Le voyage vers le camp de concentration

      A Rennes, j’aurais sans doute pu réussir une évasion, mais le docteur Mostini en aurait subi les conséquences, et nos familles les représailles. Le train nous conduit à Compiègne, où convergent les trains venant de toute la France et d’où partent ceux qui emmènent les déportés vers les camps de concentration. Là, j’ai demandé le motif de mon arrestation. Réponse : élément anti-allemand, nuisible à l’Allemagne. On nous fait monter dans des wagons à bestiaux. Nous sommes 110 par wagon, à moitié debout, à moitié assis, appuyés les uns aux autres, constamment bousculés. De la paille comme litière. Un bidon de 200 litres pour les besoins naturels. Très vite le bidon se remplit et dégorge sur la paille. Une secousse le renverse et nous voilà sur du fumier pour le reste du voyage, qui va durer deux jours et deux nuits. Nous prenons peu à peu conscience de ce qui nous attend.

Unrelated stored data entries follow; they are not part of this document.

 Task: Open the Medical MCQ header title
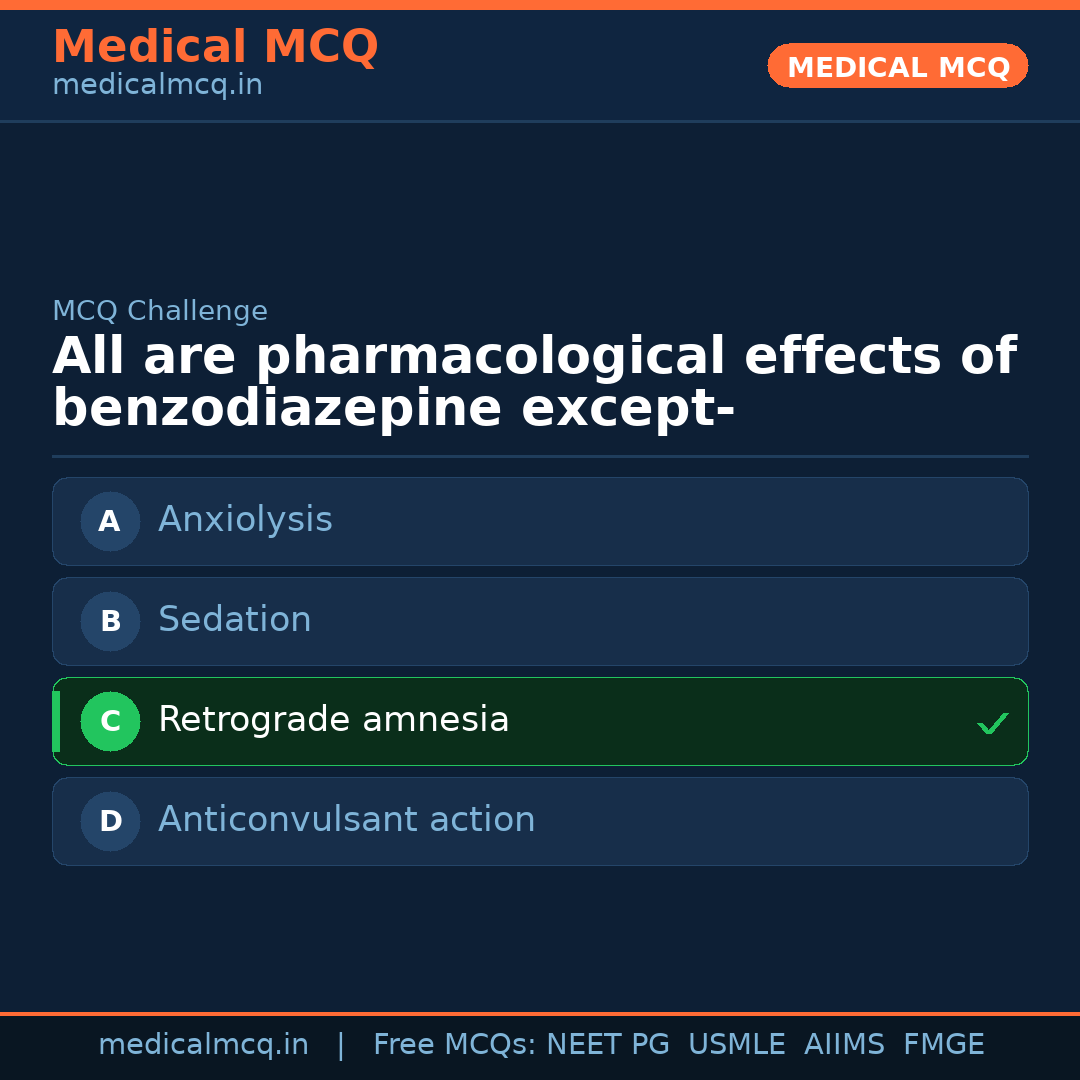point(215,47)
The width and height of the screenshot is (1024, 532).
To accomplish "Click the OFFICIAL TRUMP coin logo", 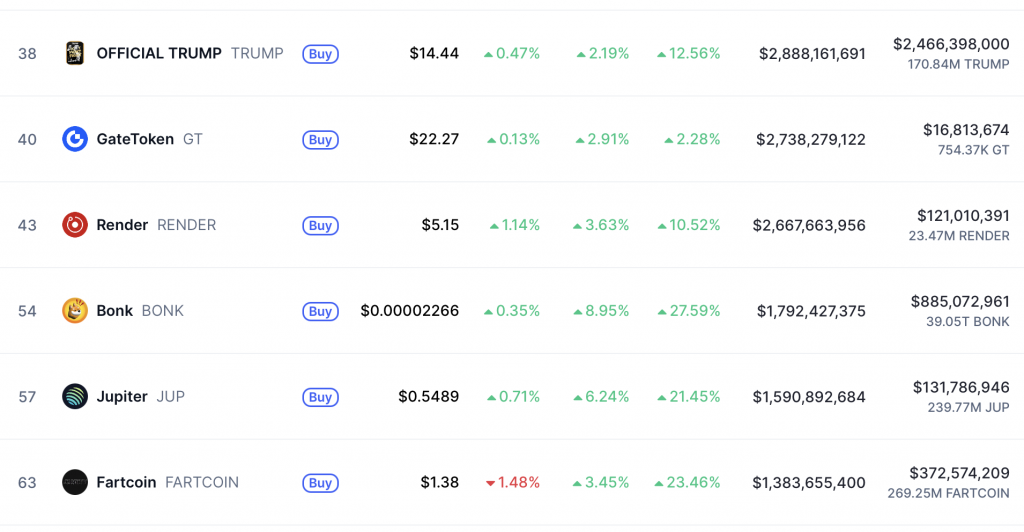I will point(74,53).
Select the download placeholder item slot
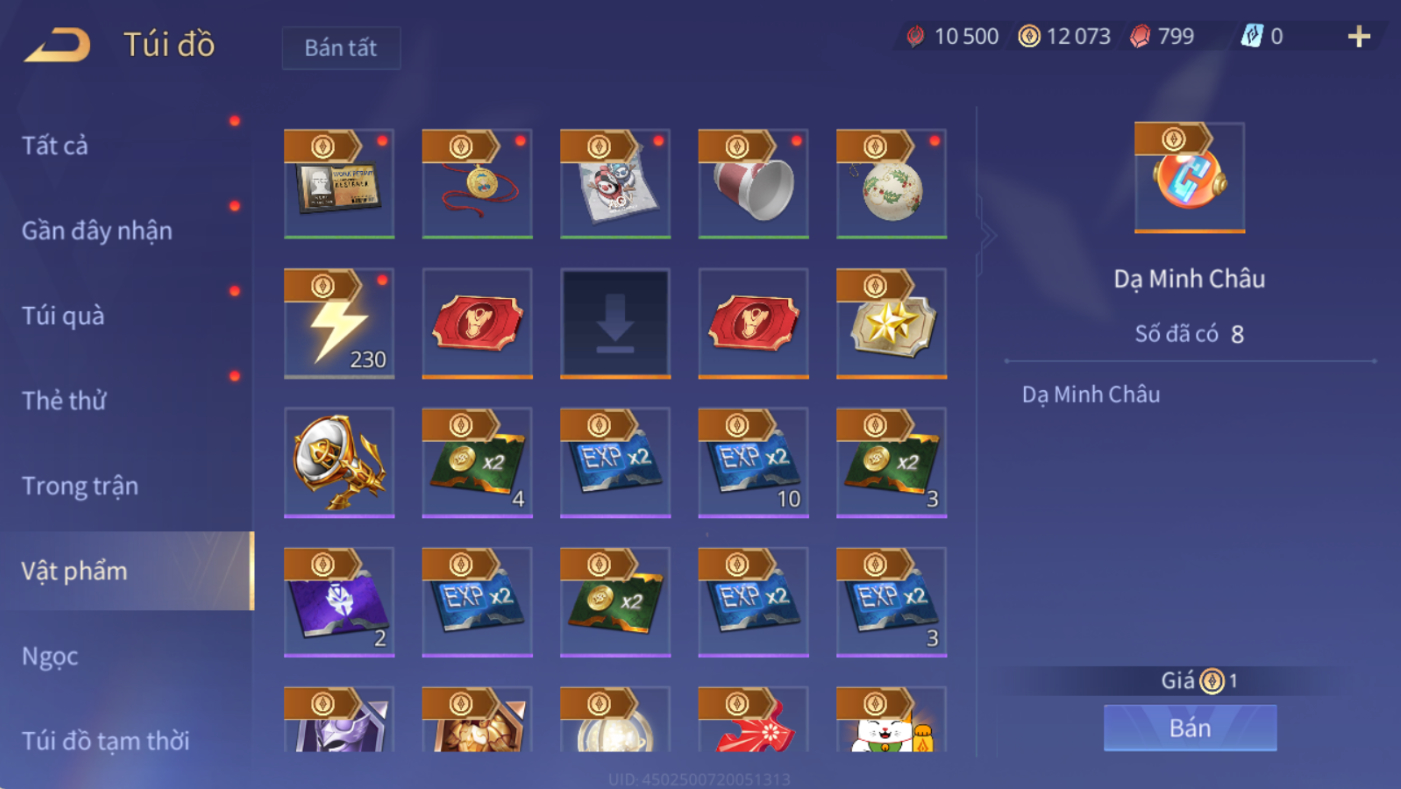Viewport: 1401px width, 789px height. [x=615, y=323]
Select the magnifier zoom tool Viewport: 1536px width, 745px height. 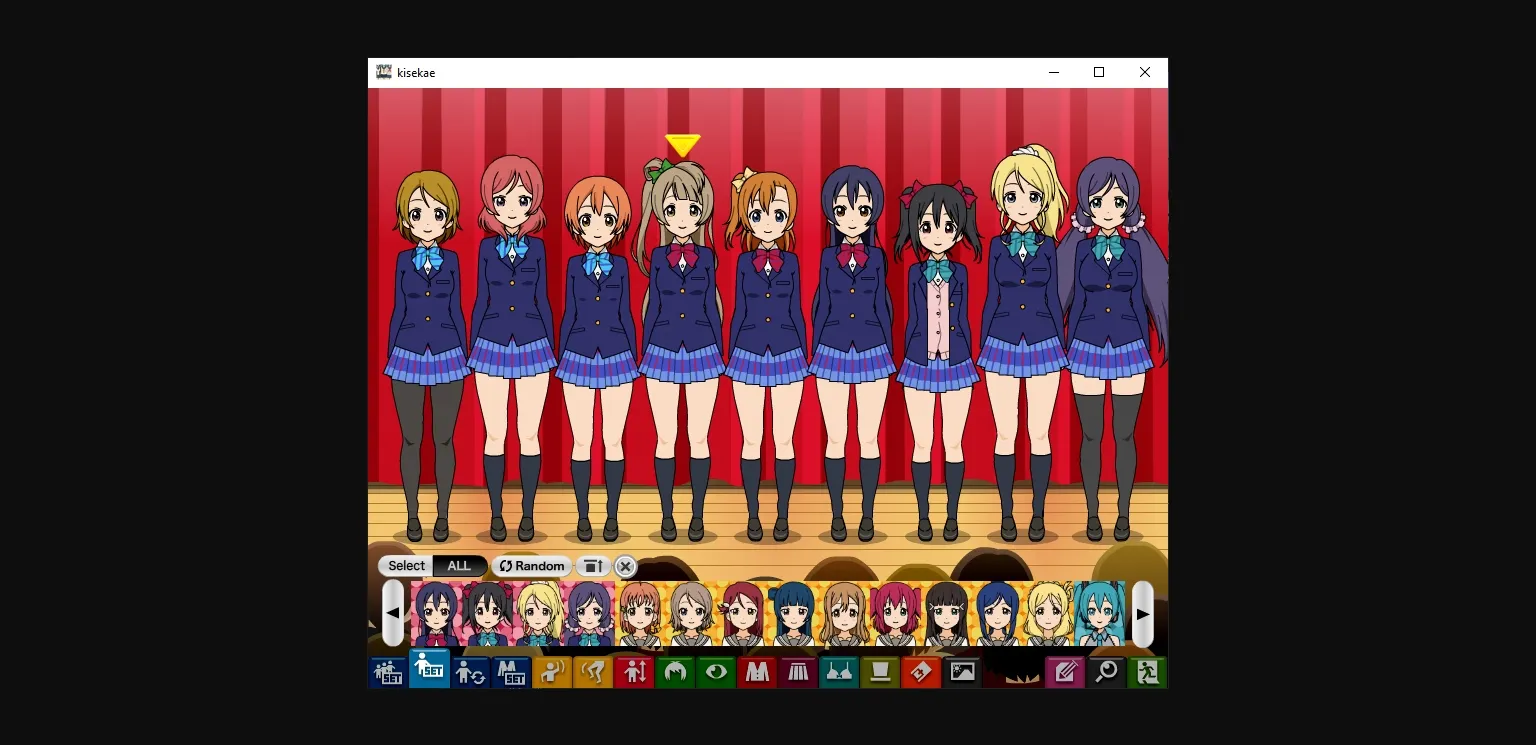coord(1105,672)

    Nous avons une boule de pain et un saucisson pour toute nourriture. Rien à boire. Or, la soif est plus difficile à endurer que la faim. Nous en sommes à lécher la buée des parois. Nous changeons de place à tour de rôle pour pouvoir soulager la souffrance provoquée par la soif. A Trèves, on nous donne une espèce de bouillie, faite avec de l’eau et de la farine, mais de toute façon, il nous est impossible d’avaler quoi que ce soit.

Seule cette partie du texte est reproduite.